I was seven. First thing I did was tell my dad it was obvious his partner didn’t like me. Nothing changed. Cried to my mum a lot about it so my mum went to her solicitor, who went to court.
Court got a social worker to observe access visits. Social worker said I was clearly being treated differently/less favourably by father and his partner (compared to her children of similar age). It ranged from things like not being given treats/food at the same time, to being told to be quiet or that I was wrong about something or lying when I wasn’t.
She noted that it was very likely to be more pronounced with no observer present so recommended that my wishes be respected.
I had to go to court to be asked what my wishes were in person. I said I didn’t like seeing my dad any more because it was obvious his partner didn’t like me.
The court said that access visits had to continue but only with my dad, I didn’t have to see his partner or go to her home.
My dad didn’t abide by that and took me to her home. Including one incident when he refused to return me at the specified time, even though I was crying to go home to my mum.
My mum had to get my uncle and aunty to go with her to his partner’s house, they said they had come to collect me on behalf of my mum and if he didn’t let me go they would contact the police.

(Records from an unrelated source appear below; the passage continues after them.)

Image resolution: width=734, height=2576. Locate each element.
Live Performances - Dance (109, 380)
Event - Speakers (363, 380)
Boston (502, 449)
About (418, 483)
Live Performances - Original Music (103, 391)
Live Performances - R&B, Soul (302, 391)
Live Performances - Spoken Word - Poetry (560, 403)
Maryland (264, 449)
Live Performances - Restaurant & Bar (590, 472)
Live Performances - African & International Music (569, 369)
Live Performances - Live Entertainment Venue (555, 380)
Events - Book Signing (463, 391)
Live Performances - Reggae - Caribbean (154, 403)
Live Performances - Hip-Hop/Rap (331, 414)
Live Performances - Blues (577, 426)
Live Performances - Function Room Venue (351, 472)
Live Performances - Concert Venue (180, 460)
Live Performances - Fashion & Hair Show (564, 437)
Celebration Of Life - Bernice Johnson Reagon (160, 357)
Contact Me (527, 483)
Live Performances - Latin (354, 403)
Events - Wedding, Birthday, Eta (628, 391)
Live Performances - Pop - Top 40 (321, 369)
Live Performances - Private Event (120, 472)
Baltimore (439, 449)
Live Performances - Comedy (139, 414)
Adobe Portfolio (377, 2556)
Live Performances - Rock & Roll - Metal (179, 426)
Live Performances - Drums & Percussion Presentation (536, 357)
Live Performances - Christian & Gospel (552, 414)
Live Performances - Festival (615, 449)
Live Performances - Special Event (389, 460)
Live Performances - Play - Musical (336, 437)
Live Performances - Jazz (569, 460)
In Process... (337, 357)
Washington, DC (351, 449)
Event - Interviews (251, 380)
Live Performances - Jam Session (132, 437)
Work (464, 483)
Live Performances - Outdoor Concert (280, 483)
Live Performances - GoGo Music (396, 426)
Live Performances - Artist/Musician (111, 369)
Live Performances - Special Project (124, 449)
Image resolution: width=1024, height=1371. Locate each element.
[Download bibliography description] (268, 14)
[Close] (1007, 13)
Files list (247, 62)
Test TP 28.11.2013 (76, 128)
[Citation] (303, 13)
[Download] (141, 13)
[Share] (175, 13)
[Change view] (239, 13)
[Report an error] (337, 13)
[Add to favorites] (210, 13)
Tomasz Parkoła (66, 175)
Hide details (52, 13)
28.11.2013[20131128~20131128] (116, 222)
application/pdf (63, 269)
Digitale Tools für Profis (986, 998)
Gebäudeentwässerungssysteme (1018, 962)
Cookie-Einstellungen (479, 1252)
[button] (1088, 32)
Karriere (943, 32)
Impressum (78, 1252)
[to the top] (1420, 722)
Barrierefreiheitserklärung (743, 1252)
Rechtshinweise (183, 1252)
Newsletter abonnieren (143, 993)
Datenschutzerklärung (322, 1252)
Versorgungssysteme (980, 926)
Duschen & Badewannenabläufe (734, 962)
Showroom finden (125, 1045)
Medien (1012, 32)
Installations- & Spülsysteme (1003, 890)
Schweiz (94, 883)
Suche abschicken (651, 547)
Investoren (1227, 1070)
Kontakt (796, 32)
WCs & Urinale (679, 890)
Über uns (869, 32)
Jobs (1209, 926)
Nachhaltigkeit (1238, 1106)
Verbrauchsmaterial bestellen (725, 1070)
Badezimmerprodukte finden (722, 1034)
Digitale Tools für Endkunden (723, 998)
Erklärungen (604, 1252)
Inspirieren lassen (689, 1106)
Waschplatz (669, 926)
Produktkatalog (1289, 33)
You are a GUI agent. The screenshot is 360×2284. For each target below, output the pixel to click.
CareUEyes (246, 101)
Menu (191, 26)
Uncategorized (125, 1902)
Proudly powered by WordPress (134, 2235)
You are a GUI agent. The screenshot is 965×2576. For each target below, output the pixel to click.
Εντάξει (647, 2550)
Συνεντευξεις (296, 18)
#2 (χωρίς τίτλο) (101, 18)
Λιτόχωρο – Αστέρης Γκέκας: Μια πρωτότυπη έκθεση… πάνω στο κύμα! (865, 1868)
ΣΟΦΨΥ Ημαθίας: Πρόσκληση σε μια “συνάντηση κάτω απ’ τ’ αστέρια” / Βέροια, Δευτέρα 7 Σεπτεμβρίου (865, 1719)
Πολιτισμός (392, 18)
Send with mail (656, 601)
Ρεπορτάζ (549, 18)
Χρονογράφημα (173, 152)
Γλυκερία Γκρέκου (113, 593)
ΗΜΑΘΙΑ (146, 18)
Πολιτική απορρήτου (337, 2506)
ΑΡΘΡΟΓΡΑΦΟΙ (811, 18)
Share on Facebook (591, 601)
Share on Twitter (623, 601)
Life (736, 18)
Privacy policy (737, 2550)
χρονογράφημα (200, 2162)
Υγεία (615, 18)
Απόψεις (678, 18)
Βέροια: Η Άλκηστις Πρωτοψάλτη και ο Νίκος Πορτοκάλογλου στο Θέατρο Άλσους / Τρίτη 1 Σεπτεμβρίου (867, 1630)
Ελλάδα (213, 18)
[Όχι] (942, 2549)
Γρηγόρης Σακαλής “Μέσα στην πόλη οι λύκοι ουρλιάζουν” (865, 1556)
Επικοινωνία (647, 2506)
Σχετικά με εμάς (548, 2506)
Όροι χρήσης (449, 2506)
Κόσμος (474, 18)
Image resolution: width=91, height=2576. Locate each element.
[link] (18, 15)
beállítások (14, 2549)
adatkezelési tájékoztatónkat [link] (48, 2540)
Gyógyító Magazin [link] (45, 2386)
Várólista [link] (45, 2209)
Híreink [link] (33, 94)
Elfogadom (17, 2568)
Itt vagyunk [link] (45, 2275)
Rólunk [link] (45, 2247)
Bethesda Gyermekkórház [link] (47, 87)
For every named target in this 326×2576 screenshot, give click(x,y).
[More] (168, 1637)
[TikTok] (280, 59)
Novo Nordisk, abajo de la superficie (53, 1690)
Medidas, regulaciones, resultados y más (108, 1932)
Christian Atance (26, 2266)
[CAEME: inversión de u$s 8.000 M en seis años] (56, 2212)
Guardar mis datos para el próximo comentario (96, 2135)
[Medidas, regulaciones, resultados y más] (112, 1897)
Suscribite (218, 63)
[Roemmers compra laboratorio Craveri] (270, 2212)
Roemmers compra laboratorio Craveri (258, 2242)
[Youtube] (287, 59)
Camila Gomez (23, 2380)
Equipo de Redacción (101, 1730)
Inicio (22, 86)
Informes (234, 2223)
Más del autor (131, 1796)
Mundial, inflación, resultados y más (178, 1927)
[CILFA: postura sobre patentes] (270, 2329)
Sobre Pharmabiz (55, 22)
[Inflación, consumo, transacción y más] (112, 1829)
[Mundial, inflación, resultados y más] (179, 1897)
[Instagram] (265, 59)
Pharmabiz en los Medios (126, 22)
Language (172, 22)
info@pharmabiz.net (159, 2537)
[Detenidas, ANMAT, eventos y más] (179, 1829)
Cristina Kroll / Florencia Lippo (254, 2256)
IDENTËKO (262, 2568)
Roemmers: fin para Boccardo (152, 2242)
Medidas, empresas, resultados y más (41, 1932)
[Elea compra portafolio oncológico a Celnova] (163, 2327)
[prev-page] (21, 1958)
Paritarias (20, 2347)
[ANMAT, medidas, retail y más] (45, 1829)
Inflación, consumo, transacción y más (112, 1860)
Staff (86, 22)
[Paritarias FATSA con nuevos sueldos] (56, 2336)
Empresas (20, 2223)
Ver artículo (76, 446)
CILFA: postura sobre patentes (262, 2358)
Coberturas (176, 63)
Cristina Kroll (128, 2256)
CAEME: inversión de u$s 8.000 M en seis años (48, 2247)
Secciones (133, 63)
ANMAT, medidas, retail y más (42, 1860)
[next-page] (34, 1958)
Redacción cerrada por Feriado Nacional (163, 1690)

My mum couldn’t go on her own as there was a history of domestic violence and she knew going by herself would be a bad idea as well as ineffective. She sat in the car whilst they were at the door.
After that, I didn’t have to see him anymore. That was heartbreaking for me and I was very sad, but I was a lot less scared than when I had to see him and his partner together.
That’s a long time ago so I would hope the process is a bit less daunting and drawn out for children now. It was pretty rough, took about six to nine months and it was very traumatising for me.